TASK REQUIREMENTS: Would you return, word for word, the lines of the data below from the line with "[https://www.instagram.com/santanasvegangrill] (1431, 21)" through the line with "Haziran 2022 (18, 1374)", and no others?

TASK MATERIAL:
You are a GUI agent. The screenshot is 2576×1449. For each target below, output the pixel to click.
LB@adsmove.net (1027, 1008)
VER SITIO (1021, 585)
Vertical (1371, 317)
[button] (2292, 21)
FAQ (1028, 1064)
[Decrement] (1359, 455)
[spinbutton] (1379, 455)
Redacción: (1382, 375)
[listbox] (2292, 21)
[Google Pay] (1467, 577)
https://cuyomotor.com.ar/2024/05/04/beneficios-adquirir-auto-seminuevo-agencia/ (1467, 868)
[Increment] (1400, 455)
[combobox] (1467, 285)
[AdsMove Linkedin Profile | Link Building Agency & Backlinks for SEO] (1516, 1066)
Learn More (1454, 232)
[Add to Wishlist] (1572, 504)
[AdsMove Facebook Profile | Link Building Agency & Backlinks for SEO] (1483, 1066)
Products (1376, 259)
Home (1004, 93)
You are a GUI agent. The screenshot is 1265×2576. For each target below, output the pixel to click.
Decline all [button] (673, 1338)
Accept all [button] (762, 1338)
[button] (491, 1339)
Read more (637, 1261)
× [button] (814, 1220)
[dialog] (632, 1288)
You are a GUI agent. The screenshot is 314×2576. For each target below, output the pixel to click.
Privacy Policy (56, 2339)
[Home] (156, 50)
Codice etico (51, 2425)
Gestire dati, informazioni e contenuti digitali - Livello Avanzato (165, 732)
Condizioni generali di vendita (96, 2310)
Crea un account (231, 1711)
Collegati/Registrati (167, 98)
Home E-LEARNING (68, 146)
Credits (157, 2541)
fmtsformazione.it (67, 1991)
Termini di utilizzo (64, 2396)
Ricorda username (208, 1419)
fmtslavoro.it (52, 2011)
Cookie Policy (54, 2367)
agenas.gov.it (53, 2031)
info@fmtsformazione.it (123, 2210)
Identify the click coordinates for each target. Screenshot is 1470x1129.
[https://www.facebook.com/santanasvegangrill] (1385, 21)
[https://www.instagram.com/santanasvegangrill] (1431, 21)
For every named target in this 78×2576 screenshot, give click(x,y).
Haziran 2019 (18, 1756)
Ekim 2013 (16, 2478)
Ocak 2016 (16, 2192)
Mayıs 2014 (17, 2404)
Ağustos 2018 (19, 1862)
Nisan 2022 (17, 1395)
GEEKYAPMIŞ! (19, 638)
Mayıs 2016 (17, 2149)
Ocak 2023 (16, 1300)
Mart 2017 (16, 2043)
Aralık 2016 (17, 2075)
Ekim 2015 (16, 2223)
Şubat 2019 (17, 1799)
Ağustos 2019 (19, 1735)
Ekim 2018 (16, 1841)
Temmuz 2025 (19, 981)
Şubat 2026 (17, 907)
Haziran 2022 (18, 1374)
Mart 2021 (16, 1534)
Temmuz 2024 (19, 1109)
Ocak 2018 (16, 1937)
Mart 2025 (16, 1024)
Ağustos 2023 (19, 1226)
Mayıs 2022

ANSWER BOX:
[https://www.instagram.com/santanasvegangrill] (1431, 21)
For every named target in this 78×2576 screenshot, give click(x,y).
Haziran 2019 (18, 1756)
Ekim 2013 (16, 2478)
Ocak 2016 (16, 2192)
Mayıs 2014 (17, 2404)
Ağustos 2018 (19, 1862)
Nisan 2022 (17, 1395)
GEEKYAPMIŞ! (19, 638)
Mayıs 2016 (17, 2149)
Ocak 2023 (16, 1300)
Mart 2017 (16, 2043)
Aralık 2016 (17, 2075)
Ekim 2015 (16, 2223)
Şubat 2019 (17, 1799)
Ağustos 2019 (19, 1735)
Ekim 2018 (16, 1841)
Temmuz 2025 (19, 981)
Şubat 2026 (17, 907)
Haziran 2022 (18, 1374)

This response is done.